| YOUR ASSIGNMENT |
Give back the full data character for character.

| PROVIDED INFORMATION |
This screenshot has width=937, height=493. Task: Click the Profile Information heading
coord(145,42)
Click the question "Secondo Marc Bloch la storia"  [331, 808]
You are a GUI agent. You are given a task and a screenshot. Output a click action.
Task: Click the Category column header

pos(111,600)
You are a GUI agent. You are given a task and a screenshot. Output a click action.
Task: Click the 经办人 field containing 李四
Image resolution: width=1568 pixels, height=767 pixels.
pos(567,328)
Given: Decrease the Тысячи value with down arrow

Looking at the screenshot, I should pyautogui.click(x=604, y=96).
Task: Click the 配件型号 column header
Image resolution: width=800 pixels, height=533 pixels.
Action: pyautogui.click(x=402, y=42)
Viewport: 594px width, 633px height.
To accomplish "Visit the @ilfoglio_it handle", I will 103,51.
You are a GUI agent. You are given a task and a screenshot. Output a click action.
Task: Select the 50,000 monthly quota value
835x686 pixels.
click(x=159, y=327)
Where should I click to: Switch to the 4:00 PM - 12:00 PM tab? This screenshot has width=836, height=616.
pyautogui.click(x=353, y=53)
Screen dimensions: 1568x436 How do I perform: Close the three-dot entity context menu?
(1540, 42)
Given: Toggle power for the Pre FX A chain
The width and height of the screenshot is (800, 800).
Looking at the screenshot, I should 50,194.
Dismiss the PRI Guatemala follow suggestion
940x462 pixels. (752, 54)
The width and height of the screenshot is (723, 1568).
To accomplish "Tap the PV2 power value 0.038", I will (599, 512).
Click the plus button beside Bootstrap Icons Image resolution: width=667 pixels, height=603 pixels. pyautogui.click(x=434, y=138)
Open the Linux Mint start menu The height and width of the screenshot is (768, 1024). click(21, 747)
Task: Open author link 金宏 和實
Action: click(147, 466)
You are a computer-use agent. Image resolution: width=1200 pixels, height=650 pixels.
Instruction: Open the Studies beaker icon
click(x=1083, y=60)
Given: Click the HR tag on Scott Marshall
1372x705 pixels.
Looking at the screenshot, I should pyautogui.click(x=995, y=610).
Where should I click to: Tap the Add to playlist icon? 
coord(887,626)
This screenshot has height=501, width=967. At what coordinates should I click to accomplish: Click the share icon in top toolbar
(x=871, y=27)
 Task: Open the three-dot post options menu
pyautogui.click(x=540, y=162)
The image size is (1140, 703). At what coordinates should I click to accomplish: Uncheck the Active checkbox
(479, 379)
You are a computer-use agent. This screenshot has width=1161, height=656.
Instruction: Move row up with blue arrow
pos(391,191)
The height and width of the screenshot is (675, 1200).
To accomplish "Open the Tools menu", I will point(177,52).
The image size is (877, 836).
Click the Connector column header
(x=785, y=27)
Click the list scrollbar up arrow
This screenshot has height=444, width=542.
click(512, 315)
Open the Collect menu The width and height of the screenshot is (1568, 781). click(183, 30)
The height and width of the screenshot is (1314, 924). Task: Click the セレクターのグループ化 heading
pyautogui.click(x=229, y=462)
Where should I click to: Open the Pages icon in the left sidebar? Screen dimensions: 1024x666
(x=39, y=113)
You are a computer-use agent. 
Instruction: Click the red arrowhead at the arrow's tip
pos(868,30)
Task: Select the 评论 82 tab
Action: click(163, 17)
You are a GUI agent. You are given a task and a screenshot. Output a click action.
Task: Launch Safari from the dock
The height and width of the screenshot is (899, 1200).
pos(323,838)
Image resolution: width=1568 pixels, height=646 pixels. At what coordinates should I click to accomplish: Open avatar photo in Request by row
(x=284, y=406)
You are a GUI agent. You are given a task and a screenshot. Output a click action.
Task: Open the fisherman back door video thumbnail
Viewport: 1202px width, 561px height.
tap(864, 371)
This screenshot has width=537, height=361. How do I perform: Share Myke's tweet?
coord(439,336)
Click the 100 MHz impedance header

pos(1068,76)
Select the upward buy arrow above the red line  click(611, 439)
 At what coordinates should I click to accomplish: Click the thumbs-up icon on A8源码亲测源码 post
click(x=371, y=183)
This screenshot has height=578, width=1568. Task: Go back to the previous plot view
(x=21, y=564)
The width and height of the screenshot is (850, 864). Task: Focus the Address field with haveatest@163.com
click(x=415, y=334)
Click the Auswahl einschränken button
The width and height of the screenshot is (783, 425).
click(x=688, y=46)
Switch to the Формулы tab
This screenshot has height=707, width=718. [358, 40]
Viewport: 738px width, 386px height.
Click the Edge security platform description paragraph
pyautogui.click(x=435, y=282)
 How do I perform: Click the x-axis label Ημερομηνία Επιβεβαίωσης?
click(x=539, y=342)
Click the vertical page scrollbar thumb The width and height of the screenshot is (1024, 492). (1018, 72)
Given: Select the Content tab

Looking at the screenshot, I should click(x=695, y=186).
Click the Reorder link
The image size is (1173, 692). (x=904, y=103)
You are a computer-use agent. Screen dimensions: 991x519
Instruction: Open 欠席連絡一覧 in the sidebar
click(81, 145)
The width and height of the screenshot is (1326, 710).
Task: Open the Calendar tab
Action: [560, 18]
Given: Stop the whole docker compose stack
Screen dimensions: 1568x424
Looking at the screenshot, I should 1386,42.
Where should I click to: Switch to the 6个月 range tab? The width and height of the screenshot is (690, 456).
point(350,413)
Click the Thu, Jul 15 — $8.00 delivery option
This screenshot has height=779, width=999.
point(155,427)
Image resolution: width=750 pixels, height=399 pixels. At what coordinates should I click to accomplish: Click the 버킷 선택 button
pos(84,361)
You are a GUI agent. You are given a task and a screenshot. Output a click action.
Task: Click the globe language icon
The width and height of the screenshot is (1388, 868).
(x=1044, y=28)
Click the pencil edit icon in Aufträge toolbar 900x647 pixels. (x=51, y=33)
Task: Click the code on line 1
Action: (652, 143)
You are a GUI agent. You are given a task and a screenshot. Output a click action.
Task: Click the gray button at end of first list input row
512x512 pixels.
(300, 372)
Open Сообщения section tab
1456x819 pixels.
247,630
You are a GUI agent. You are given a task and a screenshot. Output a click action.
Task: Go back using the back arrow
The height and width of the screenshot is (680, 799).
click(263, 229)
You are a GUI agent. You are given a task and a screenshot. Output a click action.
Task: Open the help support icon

| ANSWER SPACE |
This screenshot has width=937, height=493. Task: Click the Profile Information heading
coord(145,42)
Click the question "Secondo Marc Bloch la storia"  [331, 808]
You are a GUI agent. You are given a task and a screenshot. Output a click action.
Task: Click the Category column header

pos(111,600)
You are a GUI agent. You are given a task and a screenshot. Output a click action.
Task: Click the 经办人 field containing 李四
Image resolution: width=1568 pixels, height=767 pixels.
pos(567,328)
Given: Decrease the Тысячи value with down arrow

Looking at the screenshot, I should pyautogui.click(x=604, y=96).
Task: Click the 配件型号 column header
Image resolution: width=800 pixels, height=533 pixels.
Action: pyautogui.click(x=402, y=42)
Viewport: 594px width, 633px height.
To accomplish "Visit the @ilfoglio_it handle", I will 103,51.
You are a GUI agent. You are given a task and a screenshot. Output a click action.
Task: Select the 50,000 monthly quota value
835x686 pixels.
click(x=159, y=327)
Where should I click to: Switch to the 4:00 PM - 12:00 PM tab? This screenshot has width=836, height=616.
pyautogui.click(x=353, y=53)
Screen dimensions: 1568x436 How do I perform: Close the three-dot entity context menu?
(1540, 42)
Given: Toggle power for the Pre FX A chain
The width and height of the screenshot is (800, 800).
Looking at the screenshot, I should 50,194.
Dismiss the PRI Guatemala follow suggestion
940x462 pixels. (752, 54)
The width and height of the screenshot is (723, 1568).
To accomplish "Tap the PV2 power value 0.038", I will (599, 512).
Click the plus button beside Bootstrap Icons Image resolution: width=667 pixels, height=603 pixels. pyautogui.click(x=434, y=138)
Open the Linux Mint start menu The height and width of the screenshot is (768, 1024). click(21, 747)
Task: Open author link 金宏 和實
Action: click(147, 466)
You are a computer-use agent. Image resolution: width=1200 pixels, height=650 pixels.
Instruction: Open the Studies beaker icon
click(x=1083, y=60)
Given: Click the HR tag on Scott Marshall
1372x705 pixels.
Looking at the screenshot, I should pyautogui.click(x=995, y=610).
Where should I click to: Tap the Add to playlist icon? 
coord(887,626)
This screenshot has height=501, width=967. At what coordinates should I click to accomplish: Click the share icon in top toolbar
(x=871, y=27)
 Task: Open the three-dot post options menu
pyautogui.click(x=540, y=162)
The image size is (1140, 703). At what coordinates should I click to accomplish: Uncheck the Active checkbox
(479, 379)
You are a computer-use agent. This screenshot has width=1161, height=656.
Instruction: Move row up with blue arrow
pos(391,191)
The height and width of the screenshot is (675, 1200).
To accomplish "Open the Tools menu", I will point(177,52).
The image size is (877, 836).
Click the Connector column header
(x=785, y=27)
Click the list scrollbar up arrow
This screenshot has height=444, width=542.
click(512, 315)
Open the Collect menu The width and height of the screenshot is (1568, 781). click(183, 30)
The height and width of the screenshot is (1314, 924). Task: Click the セレクターのグループ化 heading
pyautogui.click(x=229, y=462)
Where should I click to: Open the Pages icon in the left sidebar? Screen dimensions: 1024x666
(x=39, y=113)
You are a computer-use agent. 
Instruction: Click the red arrowhead at the arrow's tip
pos(868,30)
Task: Select the 评论 82 tab
Action: click(163, 17)
You are a GUI agent. You are given a task and a screenshot. Output a click action.
Task: Launch Safari from the dock
The height and width of the screenshot is (899, 1200).
pos(323,838)
Image resolution: width=1568 pixels, height=646 pixels. At what coordinates should I click to accomplish: Open avatar photo in Request by row
(x=284, y=406)
You are a GUI agent. You are given a task and a screenshot. Output a click action.
Task: Open the fisherman back door video thumbnail
Viewport: 1202px width, 561px height.
tap(864, 371)
This screenshot has width=537, height=361. How do I perform: Share Myke's tweet?
coord(439,336)
Click the 100 MHz impedance header

pos(1068,76)
Select the upward buy arrow above the red line  click(611, 439)
 At what coordinates should I click to accomplish: Click the thumbs-up icon on A8源码亲测源码 post
click(x=371, y=183)
This screenshot has height=578, width=1568. Task: Go back to the previous plot view
(x=21, y=564)
The width and height of the screenshot is (850, 864). Task: Focus the Address field with haveatest@163.com
click(x=415, y=334)
Click the Auswahl einschränken button
The width and height of the screenshot is (783, 425).
click(x=688, y=46)
Switch to the Формулы tab
This screenshot has height=707, width=718. [358, 40]
Viewport: 738px width, 386px height.
Click the Edge security platform description paragraph
pyautogui.click(x=435, y=282)
 How do I perform: Click the x-axis label Ημερομηνία Επιβεβαίωσης?
click(x=539, y=342)
Click the vertical page scrollbar thumb The width and height of the screenshot is (1024, 492). (1018, 72)
Given: Select the Content tab

Looking at the screenshot, I should click(x=695, y=186).
Click the Reorder link
The image size is (1173, 692). (x=904, y=103)
You are a computer-use agent. Screen dimensions: 991x519
Instruction: Open 欠席連絡一覧 in the sidebar
click(81, 145)
The width and height of the screenshot is (1326, 710).
Task: Open the Calendar tab
Action: [560, 18]
Given: Stop the whole docker compose stack
Screen dimensions: 1568x424
Looking at the screenshot, I should 1386,42.
Where should I click to: Switch to the 6个月 range tab? The width and height of the screenshot is (690, 456).
point(350,413)
Click the Thu, Jul 15 — $8.00 delivery option
This screenshot has height=779, width=999.
point(155,427)
Image resolution: width=750 pixels, height=399 pixels. At what coordinates should I click to accomplish: Click the 버킷 선택 button
pos(84,361)
You are a GUI agent. You are given a task and a screenshot. Output a click action.
Task: Click the globe language icon
The width and height of the screenshot is (1388, 868).
(x=1044, y=28)
Click the pencil edit icon in Aufträge toolbar 900x647 pixels. (x=51, y=33)
Task: Click the code on line 1
Action: (652, 143)
You are a GUI agent. You are given a task and a screenshot. Output a click action.
Task: Click the gray button at end of first list input row
512x512 pixels.
(300, 372)
Open Сообщения section tab
1456x819 pixels.
247,630
You are a GUI agent. You are given a task and a screenshot. Output a click action.
Task: Go back using the back arrow
The height and width of the screenshot is (680, 799).
click(263, 229)
You are a GUI agent. You are given a task and a screenshot. Output a click action.
Task: Open the help support icon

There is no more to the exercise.